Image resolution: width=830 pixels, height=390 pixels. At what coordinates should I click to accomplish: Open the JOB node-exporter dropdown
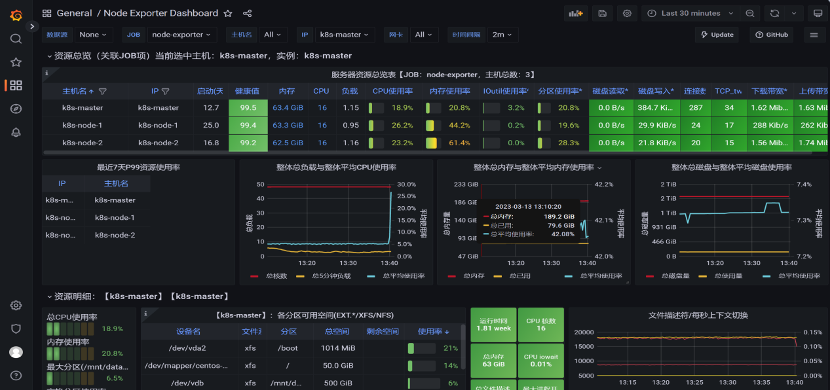(182, 34)
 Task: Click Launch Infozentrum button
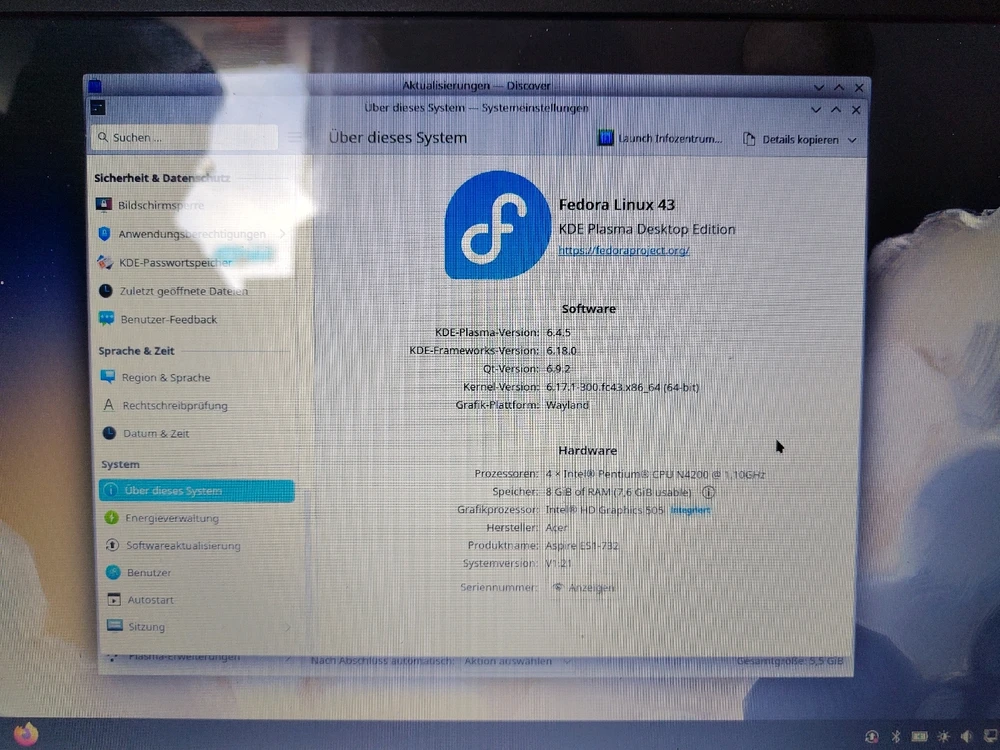(660, 139)
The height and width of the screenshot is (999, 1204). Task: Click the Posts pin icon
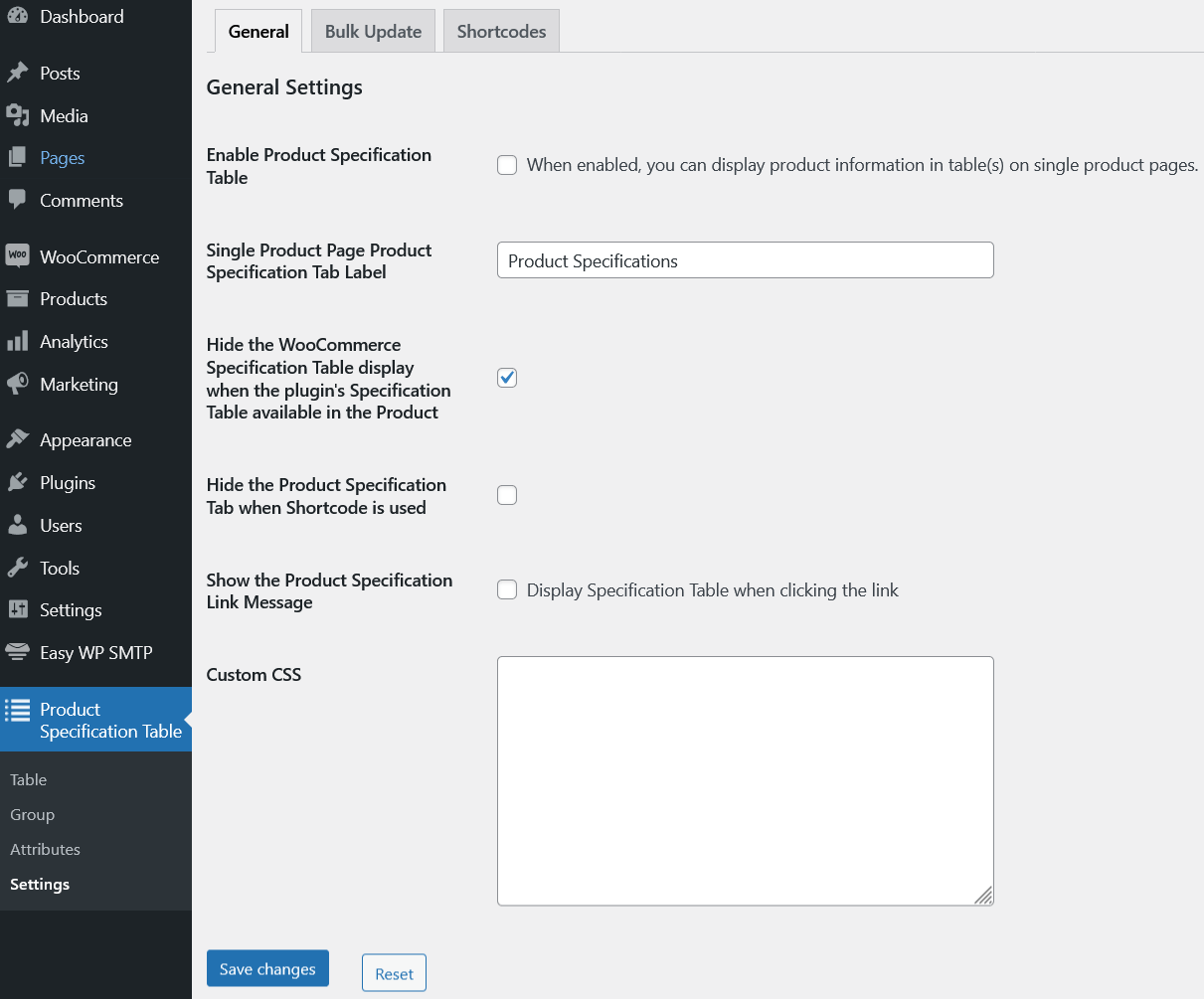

━━━━━━━━━━━━━━━━

All of the data needs repeating exactly, but the pictures do not.

WRITTEN SOLUTION →
Image resolution: width=830 pixels, height=390 pixels. At what coordinates should I click to accomplish: Open the JOB node-exporter dropdown
(182, 34)
 Task: Click Launch Infozentrum button
(660, 139)
The height and width of the screenshot is (999, 1204). Task: Click the Posts pin icon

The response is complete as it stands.